Patients with ankylosing spondylitis gain a significant therapeutic benefit from treatment with Abbott Laboratories’ Humira for at least a year, according to new data from the ATLAS study.
And the results raise expectations that using TNF blockers such as Humira in ankylosing spondylitis patients could, with early diagnosis, achieve long-term remission in 40%-50% of patients, whilst even in late-stage patients a remission rate of around 25% can be hoped for, according to Joachim Sieper of Campus Benjamin Franklin at the University of Berlin.
Ankylosing spondylitis, an arthritis-like syndrome predominantly affecting the spine but also sometimes involving other organs in the body, is surprisingly common, with a prevalence of around 0.5% of the population, rising to around 1% in some countries. That puts it on a par with rheumatoid arthritis, with a prevalence of 0.5% to 0.8%, although ankylosing spondylitis is not as well recognised and, as a result, chronically under-diagnosed.
The first results of the ATLAS study, which compared six months’ treatment with Humira with placebo in patients with active ankylosing spondylitis, formed the basis of EU approval and showed that the drug could reduce symptoms by 20% (ASAS20 response) in around 60% of patients, while around half of the patients on Humira saw a 40% improvement or better (ASAS40).

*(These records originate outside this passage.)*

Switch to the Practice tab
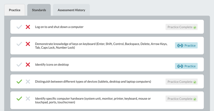 click(x=15, y=10)
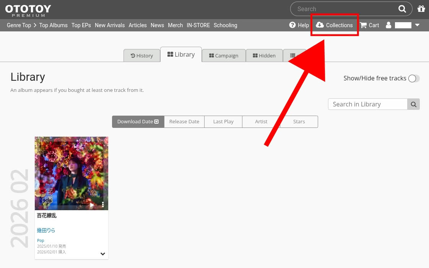Image resolution: width=429 pixels, height=268 pixels.
Task: Toggle Show/Hide free tracks switch
Action: [413, 78]
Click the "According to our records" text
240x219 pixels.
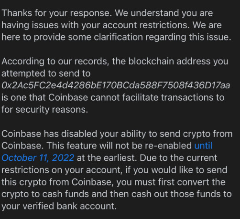pyautogui.click(x=55, y=62)
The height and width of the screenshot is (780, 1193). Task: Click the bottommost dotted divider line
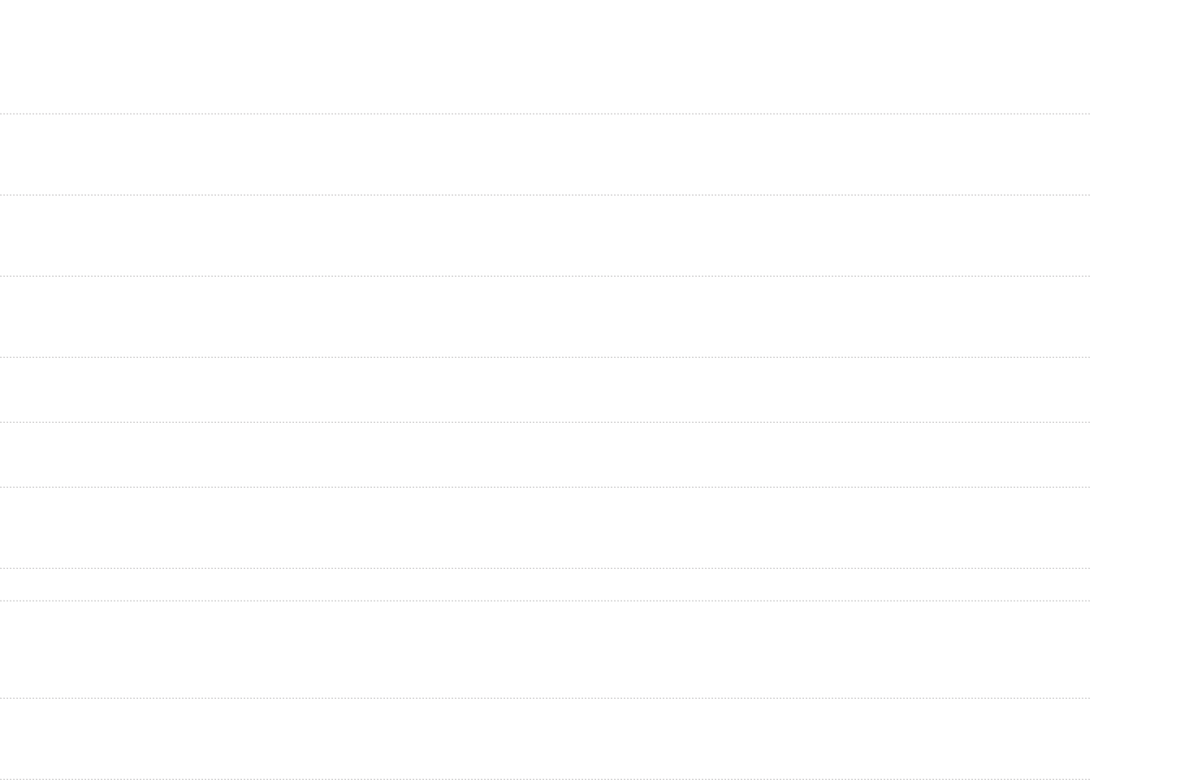coord(545,779)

Those on placebo then crossed over to Humira treatment for the remainder of the two-year study, and results at 12 months were presented at the European league against Rheumatism (EULAR) meeting in Amsterdam last Friday. This showed that after 12 months, the proportion of patients meeting the ASAS20 criteria rose to 74%, while ASAS40 responses were seen in around 55%.
The new analysis also revealed significant improvements in pain and fatigue with Humira compared to placebo at six months.

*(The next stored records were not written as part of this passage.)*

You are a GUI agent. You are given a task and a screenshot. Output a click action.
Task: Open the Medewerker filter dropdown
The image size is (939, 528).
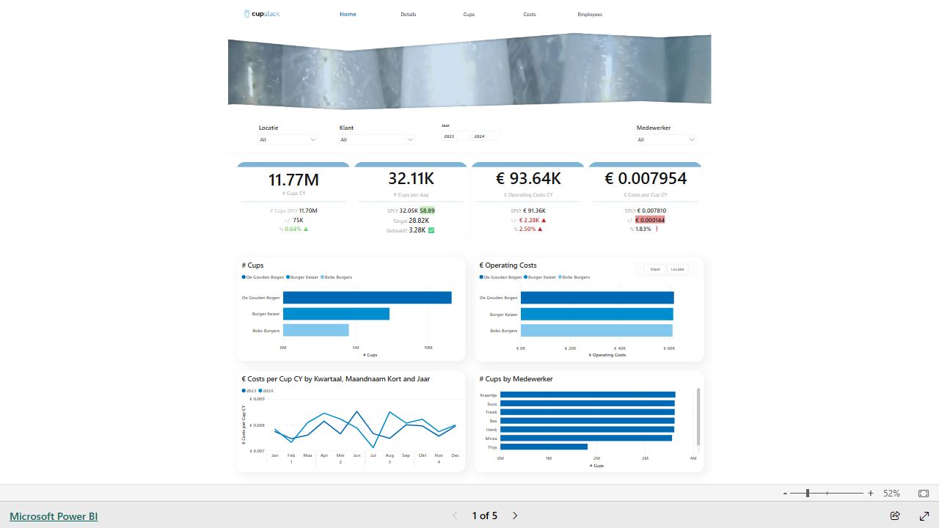[665, 139]
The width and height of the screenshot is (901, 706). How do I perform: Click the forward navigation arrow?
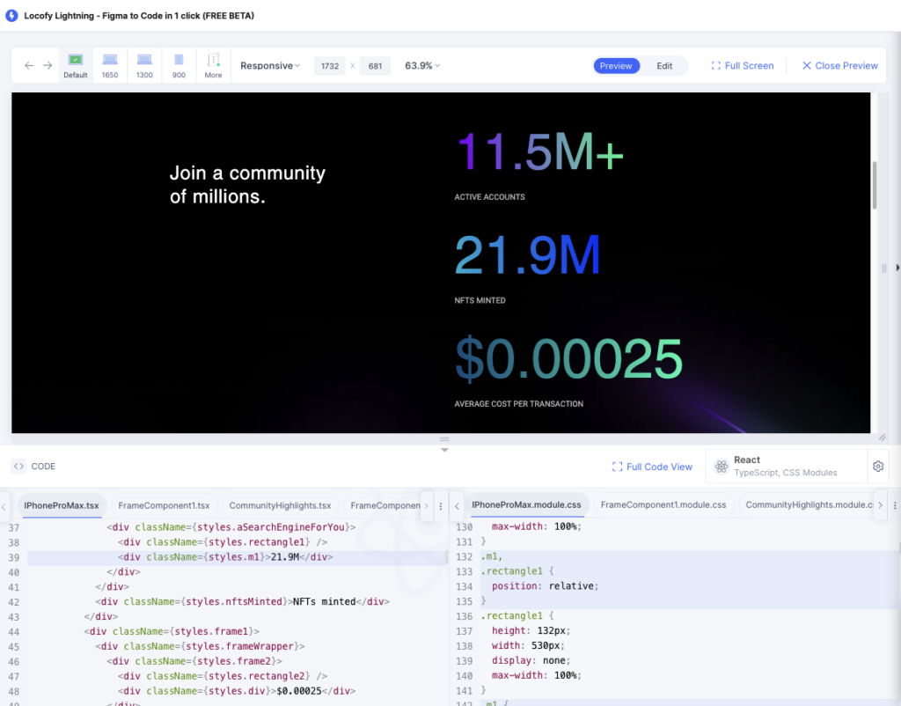[x=48, y=65]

Humira was cleared for ankylosing spondylitis in Europe on June 7, joining Schering-Plough’s Remicade (infliximab) and Wyeth’s Enbrel (etanercept), two other TNF blockers that are also cleared for the disease as well as various other indications including rheumatoid arthritis.
Sieper told PharmaTimes that while the TNF blockers are cleared for use as a second-line treatment after conventional non-steroidal anti-inflammatory drugs, two clinical trials are now ongoing to test Humira as a first-line treatment in ankylosing spondylitis.
But the main problem is that the disease is under-diagnosed, mainly because it is hard to differentiate from other causes of back pain. There is a need for a diagnostic test, he said, with genetic testing for the HLA-B27 gene – closely linked to the development of the disease - one option that is under consideration. This is relatively inexpensive at around 40 euros a go, and while unable to give a definitive diagnosis could certainly aid in the identification of ankylosing spondylitis patients early on.
Meanwhile, Abbott will be hoping that the dosing regimen for Humira – a subcutaneous injection every two weeks – will help its drug win market share in the ankylosing spondylitis sector versus its more established rivals. Remicade is given by infusion at weeks 0,2 and 6 weeks and every 6-8 weeks thereafter, while Enbrel is given once or twice a week by subcutaneous injection.
- Abbott also said yesterday that the FDA had approved Humira Pen, a new patient-friendly device for administering the rheumatoid arthritis and psoriatic arthritis drug. The Humira Pen will be available in the USA beginning in August.